En conséquence, les journaux ont cessé de paraître dans les kiosques et le gouvernement a demandé à Chaab et Horizons, les deux journaux publics de publier leur contenu sur Internet via le site Web de l’Agence mauritanienne d’information (AMI).
- D’autres défis
Face à la pandémie COVID-19, le soutien de l’État est insuffisant, la viabilité de la presse s’est encore rétrécie. Les publicités se sont réduites à un filet. En plus de la question de la viabilité médiatique, HAPA devra faire face aux publications tentaculaires, dont une grande partie reste fictive. Il est donc important de prendre en compte les différents supports de publication qui existent réellement pour rationaliser la distribution des fonds de soutien de l’Etat et améliorer le paysage médiatique.
Au vu des nombreux défis auxquels sont confrontés les journalistes en Mauritanie, le rôle de la médiation est un point que la nouvelle équipe devrait également aborder
Un autre projet que la nouvelle équipe HAPA devrait poursuivre avec vigueur est l’accès à l’information des populations dans les langues nationales. Le journal en langue pulaar «Fooyre Bamtaare», seule publication en langue nationale, a été visité par HAPA et la couverture en langue locale a été renforcée. Au vu des nombreux défis auxquels sont confrontés les journalistes en Mauritanie, le rôle de la médiation est un point que la nouvelle équipe devrait également aborder.

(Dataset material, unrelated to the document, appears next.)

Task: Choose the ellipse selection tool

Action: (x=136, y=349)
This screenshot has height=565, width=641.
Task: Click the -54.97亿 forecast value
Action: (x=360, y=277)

Cela permettra d’éviter des poursuites inutiles contre des journalistes devant les tribunaux et de promouvoir la résolution à l’amiable des litiges. Cette disposition est garantie par l’article 7 de la loi instituant la HAPA pour contribuer «à la résolution non judiciaire des conflits entre les médias et entre les médias et le public».